I am not sure that I have any good ideas about this at this point in time. I would love to hear suggestions.

Comments

tobi
02/19/2014 10:32 AM by
tobi

Maybe version and replicate chunks of data? 1000 events per chunk. Cuts down overhead by 1000x.

Updates of events should be rare, so you could store them as deltas. That would make all events immutable.

Jorge
02/19/2014 10:47 AM by
Jorge

how you are dealing the case of the primary server going down for a duration Just because only one server can accept writes at a give time, doesn't mean it always has to be the same server. A bit like Active Directory FSMO's - there's only one master server, but you can designate which one it is.

Ayende Rahien
02/19/2014 11:05 AM by
Ayende Rahien

Tobi, The problem is that they you have the common case of writes to the end, and you have the last chunk always being written to. And there is there is the issue of how you define a chunk.

Ayende Rahien
02/19/2014 11:06 AM by
Ayende Rahien

Jorge, Yes, you can move it around, but moving the master is not a trivial thing to do at all. You usually need manaul operation to do that.

tobi
02/19/2014 04:00 PM by
tobi

Ayende, good point. I'll drop that approach.

If I remember correctly you're storing multiple independent streams of events. You could store the last replicated position per stream (and per subscriber). You'd need an additional low-volume delta-table as well for updates. How that is implemented should not matter for throughput.

nadav
02/20/2014 07:14 AM by
nadav

Can't you use the timestamp each time serie record inherently has instead of the etag?

Ayende Rahien
02/20/2014 09:16 AM by
Ayende Rahien

Nadav, No, you can't. Imagine that we do an update of an entry that happened 3 weeks ago. How do we detect that?

Ayende Rahien
02/20/2014 09:28 AM by
Ayende Rahien

Tobi, The problem is that you can update things backward. So you have a stream with T1, T10, T20 And you record that you replicated those. Now you have an update to it to T5 You need to replicate that as well.

tobi
02/20/2014 09:31 AM by
tobi

Ayende, I suggest that whenever you "backward update" something, you also create an entry in a special delta stream. That delta stream is immutable and you can replicate it like any other stream. Subscribers apply the deltas when they receive them. All this assumes that deltas are rare.

Ayende Rahien
02/20/2014 09:33 AM by
Ayende Rahien

Tobi, That creates a lot of complexity for us. Imagine trying to trouble shoot "why wasn't this replicated"? I am not sure that this is a valid approach from operational standpoint.

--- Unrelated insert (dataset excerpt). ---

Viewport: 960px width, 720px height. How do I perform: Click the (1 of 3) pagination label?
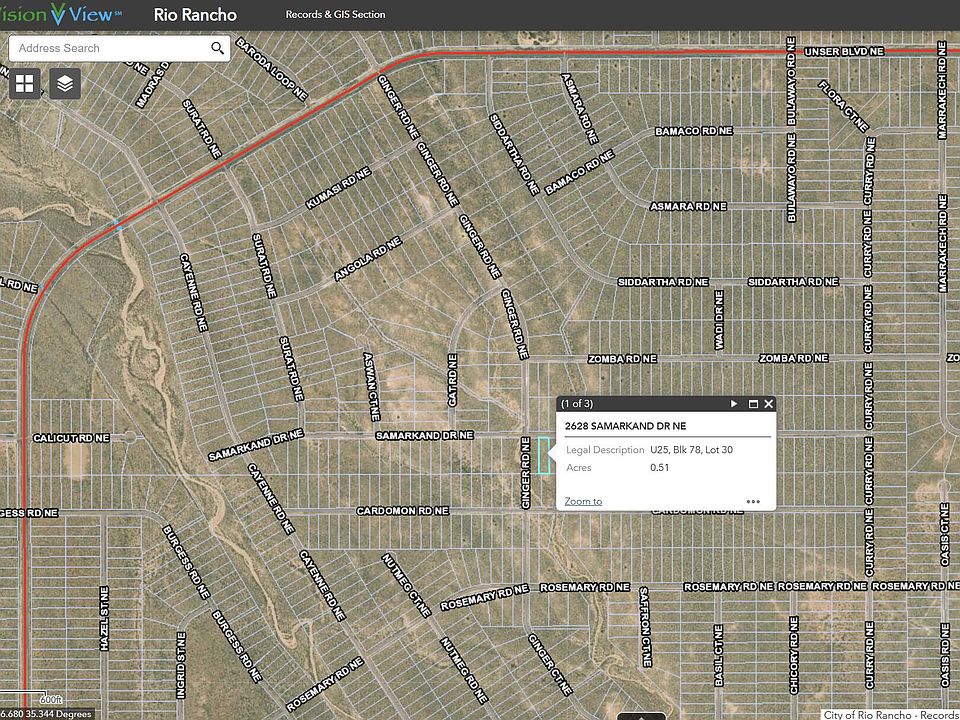576,404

It also doesn't properly handle the scenario where you have to replicate to a new db.

tobi
02/20/2014 09:50 AM by
tobi

That's a fun problem. I'll think about this more.

chaotic-good
02/20/2014 10:41 AM by
chaotic-good

Do you plan to shard by parameter id? If this is the case - what if one of the parameters have most of the writes or we have only one parameter (one time-series)?

Ayende Rahien
02/21/2014 12:03 PM by
Ayende Rahien

Chaotic-Good, There isn't any requirement to shard by the source id (what I think you call parameter id). You can still get really good results by merging the replies from multiple servers on the same source id.